▶ DIRECTIONS
Filter the entries for the word "switch". Copy each line in which it occurs.

▶ STORED DATA
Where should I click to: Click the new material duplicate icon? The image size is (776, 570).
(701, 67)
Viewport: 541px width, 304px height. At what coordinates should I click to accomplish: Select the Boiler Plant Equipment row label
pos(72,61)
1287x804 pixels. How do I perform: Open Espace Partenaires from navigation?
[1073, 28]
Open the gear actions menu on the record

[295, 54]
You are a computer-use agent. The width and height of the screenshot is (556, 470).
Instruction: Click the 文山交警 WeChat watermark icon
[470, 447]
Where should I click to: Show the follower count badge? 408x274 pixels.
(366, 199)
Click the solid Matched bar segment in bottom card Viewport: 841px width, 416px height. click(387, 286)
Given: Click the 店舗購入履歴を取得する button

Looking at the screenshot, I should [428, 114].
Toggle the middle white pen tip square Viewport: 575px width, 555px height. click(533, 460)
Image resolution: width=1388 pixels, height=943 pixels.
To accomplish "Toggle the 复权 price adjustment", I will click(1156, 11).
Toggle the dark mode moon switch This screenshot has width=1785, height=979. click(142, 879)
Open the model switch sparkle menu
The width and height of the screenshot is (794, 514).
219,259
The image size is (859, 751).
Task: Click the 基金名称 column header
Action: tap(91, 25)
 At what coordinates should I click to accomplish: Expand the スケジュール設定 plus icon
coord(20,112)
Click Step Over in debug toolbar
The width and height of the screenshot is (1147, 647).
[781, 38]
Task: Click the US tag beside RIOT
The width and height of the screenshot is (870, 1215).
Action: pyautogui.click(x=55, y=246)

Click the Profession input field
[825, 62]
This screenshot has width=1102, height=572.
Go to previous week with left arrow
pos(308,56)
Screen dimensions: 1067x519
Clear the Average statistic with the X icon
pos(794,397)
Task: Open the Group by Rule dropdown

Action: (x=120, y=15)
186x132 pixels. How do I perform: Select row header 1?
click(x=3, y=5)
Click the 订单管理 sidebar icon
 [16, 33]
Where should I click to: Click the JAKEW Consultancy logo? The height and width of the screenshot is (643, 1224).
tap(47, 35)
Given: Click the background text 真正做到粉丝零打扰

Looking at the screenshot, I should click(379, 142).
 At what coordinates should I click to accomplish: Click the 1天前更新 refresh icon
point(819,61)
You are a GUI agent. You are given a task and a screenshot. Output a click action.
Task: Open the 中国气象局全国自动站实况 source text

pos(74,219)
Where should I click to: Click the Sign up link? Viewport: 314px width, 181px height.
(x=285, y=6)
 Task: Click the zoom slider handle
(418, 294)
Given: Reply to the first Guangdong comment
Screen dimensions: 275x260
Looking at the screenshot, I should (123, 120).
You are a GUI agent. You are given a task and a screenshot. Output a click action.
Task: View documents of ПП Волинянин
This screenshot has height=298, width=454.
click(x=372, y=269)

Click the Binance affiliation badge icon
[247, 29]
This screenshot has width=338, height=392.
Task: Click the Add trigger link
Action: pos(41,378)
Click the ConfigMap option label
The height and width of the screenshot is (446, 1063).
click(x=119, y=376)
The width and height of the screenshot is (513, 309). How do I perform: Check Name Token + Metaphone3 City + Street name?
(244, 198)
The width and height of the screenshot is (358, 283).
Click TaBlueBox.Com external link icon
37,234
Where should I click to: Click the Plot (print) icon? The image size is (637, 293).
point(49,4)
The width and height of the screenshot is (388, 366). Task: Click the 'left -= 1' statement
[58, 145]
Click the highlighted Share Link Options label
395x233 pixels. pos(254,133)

▶ REPLY TO THE EXERCISE
Toggle the dark mode moon switch This screenshot has width=1785, height=979. click(142, 879)
Open the model switch sparkle menu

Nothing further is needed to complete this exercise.